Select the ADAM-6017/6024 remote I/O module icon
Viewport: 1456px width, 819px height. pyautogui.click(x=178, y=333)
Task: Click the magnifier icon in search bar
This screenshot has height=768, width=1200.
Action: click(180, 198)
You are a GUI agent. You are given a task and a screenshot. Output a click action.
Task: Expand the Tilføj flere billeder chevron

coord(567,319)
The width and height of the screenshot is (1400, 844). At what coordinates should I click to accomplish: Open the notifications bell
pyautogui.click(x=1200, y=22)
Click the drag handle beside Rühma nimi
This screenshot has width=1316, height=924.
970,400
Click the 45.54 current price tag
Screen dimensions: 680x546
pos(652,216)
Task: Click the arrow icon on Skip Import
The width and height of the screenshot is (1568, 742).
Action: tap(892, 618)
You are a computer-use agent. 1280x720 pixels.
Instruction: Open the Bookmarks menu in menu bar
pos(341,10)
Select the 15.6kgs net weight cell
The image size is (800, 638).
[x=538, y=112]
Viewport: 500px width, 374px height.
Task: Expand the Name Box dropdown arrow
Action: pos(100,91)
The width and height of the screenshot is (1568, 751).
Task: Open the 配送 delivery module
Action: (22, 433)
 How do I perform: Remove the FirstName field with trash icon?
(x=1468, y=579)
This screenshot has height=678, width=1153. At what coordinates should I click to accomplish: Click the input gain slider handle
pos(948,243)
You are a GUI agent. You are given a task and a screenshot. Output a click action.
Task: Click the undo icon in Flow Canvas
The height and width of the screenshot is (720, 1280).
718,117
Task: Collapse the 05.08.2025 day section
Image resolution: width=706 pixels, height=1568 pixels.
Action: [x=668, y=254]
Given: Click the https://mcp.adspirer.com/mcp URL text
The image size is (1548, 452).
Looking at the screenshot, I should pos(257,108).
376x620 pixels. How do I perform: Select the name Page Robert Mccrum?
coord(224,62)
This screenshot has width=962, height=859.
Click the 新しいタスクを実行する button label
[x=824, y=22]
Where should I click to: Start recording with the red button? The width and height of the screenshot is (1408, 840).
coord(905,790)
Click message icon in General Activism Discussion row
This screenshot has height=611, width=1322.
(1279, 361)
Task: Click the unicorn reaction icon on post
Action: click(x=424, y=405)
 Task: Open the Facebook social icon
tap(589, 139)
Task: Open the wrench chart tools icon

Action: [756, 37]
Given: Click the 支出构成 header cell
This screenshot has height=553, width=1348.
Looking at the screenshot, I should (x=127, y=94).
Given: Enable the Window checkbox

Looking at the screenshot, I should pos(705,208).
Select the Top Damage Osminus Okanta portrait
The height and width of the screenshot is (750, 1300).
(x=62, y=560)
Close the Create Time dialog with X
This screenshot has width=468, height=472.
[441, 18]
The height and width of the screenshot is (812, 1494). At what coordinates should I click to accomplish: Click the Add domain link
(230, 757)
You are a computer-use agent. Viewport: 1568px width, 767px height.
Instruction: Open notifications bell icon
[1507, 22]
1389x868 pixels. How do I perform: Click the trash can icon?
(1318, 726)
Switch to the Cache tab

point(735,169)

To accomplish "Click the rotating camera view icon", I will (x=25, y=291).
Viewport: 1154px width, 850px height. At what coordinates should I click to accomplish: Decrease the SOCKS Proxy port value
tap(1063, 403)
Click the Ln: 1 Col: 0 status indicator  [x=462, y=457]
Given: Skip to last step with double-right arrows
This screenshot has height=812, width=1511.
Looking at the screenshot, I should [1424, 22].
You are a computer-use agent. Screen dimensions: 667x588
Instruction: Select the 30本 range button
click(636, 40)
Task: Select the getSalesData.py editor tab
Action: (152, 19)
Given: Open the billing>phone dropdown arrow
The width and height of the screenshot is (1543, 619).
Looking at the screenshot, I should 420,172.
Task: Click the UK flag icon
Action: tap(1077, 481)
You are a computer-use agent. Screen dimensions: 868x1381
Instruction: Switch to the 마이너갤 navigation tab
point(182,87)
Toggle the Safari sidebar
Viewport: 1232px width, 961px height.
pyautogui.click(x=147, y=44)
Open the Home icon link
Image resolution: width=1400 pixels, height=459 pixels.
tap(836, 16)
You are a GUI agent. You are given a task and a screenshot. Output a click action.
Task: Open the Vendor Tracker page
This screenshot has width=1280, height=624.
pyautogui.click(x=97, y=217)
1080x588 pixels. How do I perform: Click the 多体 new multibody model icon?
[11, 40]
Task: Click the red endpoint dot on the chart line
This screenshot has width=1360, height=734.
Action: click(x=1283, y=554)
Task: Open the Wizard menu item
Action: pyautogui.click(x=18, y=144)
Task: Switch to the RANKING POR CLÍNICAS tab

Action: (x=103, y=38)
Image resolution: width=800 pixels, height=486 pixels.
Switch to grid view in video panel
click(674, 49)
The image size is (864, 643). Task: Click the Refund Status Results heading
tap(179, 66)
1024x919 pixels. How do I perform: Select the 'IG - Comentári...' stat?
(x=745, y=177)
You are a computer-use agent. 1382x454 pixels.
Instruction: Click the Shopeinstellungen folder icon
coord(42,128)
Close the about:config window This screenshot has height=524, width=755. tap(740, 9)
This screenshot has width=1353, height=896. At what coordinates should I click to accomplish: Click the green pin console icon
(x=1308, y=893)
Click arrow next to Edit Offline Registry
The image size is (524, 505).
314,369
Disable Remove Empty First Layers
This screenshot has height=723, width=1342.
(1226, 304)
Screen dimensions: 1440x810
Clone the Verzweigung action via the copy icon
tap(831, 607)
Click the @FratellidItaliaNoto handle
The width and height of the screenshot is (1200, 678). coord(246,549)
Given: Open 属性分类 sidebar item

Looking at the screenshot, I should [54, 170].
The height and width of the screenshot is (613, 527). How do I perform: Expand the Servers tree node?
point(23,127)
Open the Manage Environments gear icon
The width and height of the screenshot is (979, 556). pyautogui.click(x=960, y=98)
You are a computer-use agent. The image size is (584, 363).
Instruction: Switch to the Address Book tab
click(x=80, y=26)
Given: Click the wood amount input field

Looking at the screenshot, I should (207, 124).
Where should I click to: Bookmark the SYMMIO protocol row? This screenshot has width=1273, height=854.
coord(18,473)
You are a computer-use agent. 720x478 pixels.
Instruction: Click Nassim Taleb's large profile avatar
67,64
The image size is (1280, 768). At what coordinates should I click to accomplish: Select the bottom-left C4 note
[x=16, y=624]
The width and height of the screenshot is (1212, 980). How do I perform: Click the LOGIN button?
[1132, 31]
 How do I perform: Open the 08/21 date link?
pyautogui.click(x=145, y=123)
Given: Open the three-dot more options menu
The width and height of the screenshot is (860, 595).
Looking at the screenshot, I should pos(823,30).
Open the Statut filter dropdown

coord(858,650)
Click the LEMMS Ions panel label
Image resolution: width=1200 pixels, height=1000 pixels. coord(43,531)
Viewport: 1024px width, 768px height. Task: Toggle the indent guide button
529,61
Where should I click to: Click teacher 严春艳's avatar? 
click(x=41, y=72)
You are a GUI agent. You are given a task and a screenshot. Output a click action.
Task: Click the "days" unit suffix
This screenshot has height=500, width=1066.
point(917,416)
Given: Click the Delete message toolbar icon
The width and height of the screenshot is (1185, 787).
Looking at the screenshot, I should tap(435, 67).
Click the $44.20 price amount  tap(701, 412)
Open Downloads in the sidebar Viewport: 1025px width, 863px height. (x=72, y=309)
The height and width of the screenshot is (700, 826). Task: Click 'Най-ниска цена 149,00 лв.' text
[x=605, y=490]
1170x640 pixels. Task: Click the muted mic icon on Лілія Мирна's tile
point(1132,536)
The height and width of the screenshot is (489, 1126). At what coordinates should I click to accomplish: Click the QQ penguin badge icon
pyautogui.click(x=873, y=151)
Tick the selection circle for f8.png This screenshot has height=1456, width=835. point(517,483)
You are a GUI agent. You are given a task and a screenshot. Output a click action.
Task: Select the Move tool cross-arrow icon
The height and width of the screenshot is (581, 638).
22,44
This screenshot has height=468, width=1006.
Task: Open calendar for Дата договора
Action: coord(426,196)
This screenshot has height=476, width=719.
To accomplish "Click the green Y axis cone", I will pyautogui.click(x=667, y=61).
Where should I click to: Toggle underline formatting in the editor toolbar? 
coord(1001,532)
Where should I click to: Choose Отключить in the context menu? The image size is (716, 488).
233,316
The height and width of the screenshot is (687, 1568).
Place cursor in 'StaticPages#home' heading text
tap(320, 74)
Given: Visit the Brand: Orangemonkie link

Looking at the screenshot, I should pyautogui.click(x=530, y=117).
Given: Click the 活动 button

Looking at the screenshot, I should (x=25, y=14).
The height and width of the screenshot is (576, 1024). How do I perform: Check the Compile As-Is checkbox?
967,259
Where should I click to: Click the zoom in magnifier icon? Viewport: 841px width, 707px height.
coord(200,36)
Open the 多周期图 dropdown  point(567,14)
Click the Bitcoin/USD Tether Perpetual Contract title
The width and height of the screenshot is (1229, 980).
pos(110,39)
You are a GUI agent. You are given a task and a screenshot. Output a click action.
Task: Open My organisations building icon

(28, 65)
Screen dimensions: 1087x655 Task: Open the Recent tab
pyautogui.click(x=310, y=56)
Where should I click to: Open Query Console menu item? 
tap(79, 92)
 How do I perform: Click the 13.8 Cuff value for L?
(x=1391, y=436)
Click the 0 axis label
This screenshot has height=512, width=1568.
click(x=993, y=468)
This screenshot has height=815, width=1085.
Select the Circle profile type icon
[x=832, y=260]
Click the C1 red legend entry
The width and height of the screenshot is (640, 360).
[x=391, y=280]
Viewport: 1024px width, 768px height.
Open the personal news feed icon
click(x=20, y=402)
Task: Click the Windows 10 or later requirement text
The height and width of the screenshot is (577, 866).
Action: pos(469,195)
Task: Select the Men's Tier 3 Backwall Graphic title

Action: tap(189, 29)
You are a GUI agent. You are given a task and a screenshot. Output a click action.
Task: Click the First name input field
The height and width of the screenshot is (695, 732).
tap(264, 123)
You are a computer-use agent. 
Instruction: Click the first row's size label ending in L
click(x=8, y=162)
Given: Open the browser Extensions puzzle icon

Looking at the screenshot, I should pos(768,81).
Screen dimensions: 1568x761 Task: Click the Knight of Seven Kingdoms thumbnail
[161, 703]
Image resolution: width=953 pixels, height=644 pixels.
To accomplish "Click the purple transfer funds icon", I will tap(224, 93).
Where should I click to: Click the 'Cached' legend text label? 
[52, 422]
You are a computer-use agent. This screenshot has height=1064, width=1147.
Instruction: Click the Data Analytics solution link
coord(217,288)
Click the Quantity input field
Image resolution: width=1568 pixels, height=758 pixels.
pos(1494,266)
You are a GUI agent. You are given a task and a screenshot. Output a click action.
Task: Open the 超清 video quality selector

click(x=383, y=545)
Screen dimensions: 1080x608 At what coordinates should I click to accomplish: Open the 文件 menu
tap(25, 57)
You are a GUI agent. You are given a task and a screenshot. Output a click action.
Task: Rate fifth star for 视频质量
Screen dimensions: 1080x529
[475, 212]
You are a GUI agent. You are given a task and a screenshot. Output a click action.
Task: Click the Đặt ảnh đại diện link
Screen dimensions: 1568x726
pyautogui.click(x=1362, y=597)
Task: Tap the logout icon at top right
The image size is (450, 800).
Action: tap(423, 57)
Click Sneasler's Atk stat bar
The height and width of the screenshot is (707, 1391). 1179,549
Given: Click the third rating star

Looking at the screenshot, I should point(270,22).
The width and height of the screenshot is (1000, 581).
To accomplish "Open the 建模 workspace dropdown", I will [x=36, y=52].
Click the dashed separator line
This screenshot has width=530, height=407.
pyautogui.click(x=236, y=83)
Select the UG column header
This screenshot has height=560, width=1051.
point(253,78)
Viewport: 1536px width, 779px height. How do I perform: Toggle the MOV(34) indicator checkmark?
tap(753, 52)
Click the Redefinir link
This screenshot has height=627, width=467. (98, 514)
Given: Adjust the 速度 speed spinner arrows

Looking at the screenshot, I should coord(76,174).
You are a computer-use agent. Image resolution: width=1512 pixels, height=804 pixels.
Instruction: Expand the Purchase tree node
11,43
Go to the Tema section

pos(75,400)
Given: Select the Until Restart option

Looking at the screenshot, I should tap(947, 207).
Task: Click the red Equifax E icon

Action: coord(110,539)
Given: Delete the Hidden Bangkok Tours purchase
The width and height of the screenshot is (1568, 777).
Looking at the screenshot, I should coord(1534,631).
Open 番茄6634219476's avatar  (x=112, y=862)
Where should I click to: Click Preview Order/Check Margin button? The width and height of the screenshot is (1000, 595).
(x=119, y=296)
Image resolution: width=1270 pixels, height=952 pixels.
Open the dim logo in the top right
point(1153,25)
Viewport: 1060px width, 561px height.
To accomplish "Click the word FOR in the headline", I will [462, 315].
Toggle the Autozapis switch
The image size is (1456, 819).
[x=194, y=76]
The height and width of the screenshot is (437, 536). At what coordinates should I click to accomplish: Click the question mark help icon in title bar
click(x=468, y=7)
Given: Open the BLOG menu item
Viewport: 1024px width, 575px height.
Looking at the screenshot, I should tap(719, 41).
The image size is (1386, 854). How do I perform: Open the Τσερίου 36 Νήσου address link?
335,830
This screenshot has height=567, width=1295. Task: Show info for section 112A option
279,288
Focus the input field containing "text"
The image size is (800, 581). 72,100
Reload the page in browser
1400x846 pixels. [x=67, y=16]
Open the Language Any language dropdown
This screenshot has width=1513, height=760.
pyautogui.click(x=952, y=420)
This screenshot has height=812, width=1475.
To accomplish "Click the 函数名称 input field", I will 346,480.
━━━━
— Exercise —
Extract from the data above each line that contains the string "bell", matching case exactly.

— Solution to this problem —
The width and height of the screenshot is (1400, 844). At what coordinates should I click to accomplish: Open the notifications bell
Instruction: Open notifications bell icon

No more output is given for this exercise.